Data to examine section start

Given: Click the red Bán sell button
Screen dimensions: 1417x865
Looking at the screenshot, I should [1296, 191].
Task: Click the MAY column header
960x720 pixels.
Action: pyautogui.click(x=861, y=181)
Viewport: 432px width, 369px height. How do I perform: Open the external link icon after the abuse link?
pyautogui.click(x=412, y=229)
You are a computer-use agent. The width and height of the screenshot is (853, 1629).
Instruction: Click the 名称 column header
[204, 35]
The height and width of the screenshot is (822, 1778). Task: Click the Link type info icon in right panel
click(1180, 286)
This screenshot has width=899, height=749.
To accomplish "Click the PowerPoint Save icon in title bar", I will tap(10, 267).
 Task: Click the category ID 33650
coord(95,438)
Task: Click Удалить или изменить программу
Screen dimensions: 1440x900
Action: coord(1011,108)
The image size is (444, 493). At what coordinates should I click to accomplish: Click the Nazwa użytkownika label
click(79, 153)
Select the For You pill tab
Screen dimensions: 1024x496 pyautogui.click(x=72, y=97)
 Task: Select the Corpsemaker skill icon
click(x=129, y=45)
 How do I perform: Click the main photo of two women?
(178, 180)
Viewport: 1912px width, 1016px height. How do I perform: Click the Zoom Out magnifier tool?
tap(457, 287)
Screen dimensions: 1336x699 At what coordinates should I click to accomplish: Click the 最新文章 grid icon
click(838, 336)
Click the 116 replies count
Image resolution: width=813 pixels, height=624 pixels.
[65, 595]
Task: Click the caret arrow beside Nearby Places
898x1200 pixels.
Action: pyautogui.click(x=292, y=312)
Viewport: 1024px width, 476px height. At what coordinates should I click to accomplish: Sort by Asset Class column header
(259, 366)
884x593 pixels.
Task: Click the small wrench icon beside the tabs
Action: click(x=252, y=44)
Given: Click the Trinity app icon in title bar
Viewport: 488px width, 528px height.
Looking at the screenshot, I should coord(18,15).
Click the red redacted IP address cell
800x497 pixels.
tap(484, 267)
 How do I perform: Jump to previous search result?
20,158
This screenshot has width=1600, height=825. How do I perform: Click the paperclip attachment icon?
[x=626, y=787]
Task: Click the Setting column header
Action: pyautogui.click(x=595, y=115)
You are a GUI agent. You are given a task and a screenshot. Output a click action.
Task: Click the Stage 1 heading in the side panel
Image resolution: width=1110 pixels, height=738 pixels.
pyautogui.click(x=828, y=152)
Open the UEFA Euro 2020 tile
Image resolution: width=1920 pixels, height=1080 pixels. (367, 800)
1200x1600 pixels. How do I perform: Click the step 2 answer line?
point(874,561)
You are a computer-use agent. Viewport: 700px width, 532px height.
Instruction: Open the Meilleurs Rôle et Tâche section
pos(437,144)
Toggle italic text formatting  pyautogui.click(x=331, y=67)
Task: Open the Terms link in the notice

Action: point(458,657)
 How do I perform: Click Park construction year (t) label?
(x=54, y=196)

Data to examine section end

▶ **Activity**:
Every entry should be output exactly as written, please.

▶ **Task output**:
Given: Click the red Bán sell button
Screen dimensions: 1417x865
Looking at the screenshot, I should [1296, 191].
Task: Click the MAY column header
960x720 pixels.
Action: pyautogui.click(x=861, y=181)
Viewport: 432px width, 369px height. How do I perform: Open the external link icon after the abuse link?
pyautogui.click(x=412, y=229)
You are a computer-use agent. The width and height of the screenshot is (853, 1629).
Instruction: Click the 名称 column header
[204, 35]
The height and width of the screenshot is (822, 1778). Task: Click the Link type info icon in right panel
click(1180, 286)
This screenshot has width=899, height=749.
To accomplish "Click the PowerPoint Save icon in title bar", I will tap(10, 267).
 Task: Click the category ID 33650
coord(95,438)
Task: Click Удалить или изменить программу
Screen dimensions: 1440x900
Action: coord(1011,108)
The image size is (444, 493). At what coordinates should I click to accomplish: Click the Nazwa użytkownika label
click(79, 153)
Select the For You pill tab
Screen dimensions: 1024x496 pyautogui.click(x=72, y=97)
 Task: Select the Corpsemaker skill icon
click(x=129, y=45)
 How do I perform: Click the main photo of two women?
(178, 180)
Viewport: 1912px width, 1016px height. How do I perform: Click the Zoom Out magnifier tool?
tap(457, 287)
Screen dimensions: 1336x699 At what coordinates should I click to accomplish: Click the 最新文章 grid icon
click(838, 336)
Click the 116 replies count
Image resolution: width=813 pixels, height=624 pixels.
[65, 595]
Task: Click the caret arrow beside Nearby Places
898x1200 pixels.
Action: pyautogui.click(x=292, y=312)
Viewport: 1024px width, 476px height. At what coordinates should I click to accomplish: Sort by Asset Class column header
(259, 366)
884x593 pixels.
Task: Click the small wrench icon beside the tabs
Action: click(x=252, y=44)
Given: Click the Trinity app icon in title bar
Viewport: 488px width, 528px height.
Looking at the screenshot, I should coord(18,15).
Click the red redacted IP address cell
800x497 pixels.
tap(484, 267)
 How do I perform: Jump to previous search result?
20,158
This screenshot has width=1600, height=825. How do I perform: Click the paperclip attachment icon?
[x=626, y=787]
Task: Click the Setting column header
Action: pyautogui.click(x=595, y=115)
You are a GUI agent. You are given a task and a screenshot. Output a click action.
Task: Click the Stage 1 heading in the side panel
Image resolution: width=1110 pixels, height=738 pixels.
pyautogui.click(x=828, y=152)
Open the UEFA Euro 2020 tile
Image resolution: width=1920 pixels, height=1080 pixels. (367, 800)
1200x1600 pixels. How do I perform: Click the step 2 answer line?
point(874,561)
You are a computer-use agent. Viewport: 700px width, 532px height.
Instruction: Open the Meilleurs Rôle et Tâche section
pos(437,144)
Toggle italic text formatting  pyautogui.click(x=331, y=67)
Task: Open the Terms link in the notice

Action: point(458,657)
 How do I perform: Click Park construction year (t) label?
(x=54, y=196)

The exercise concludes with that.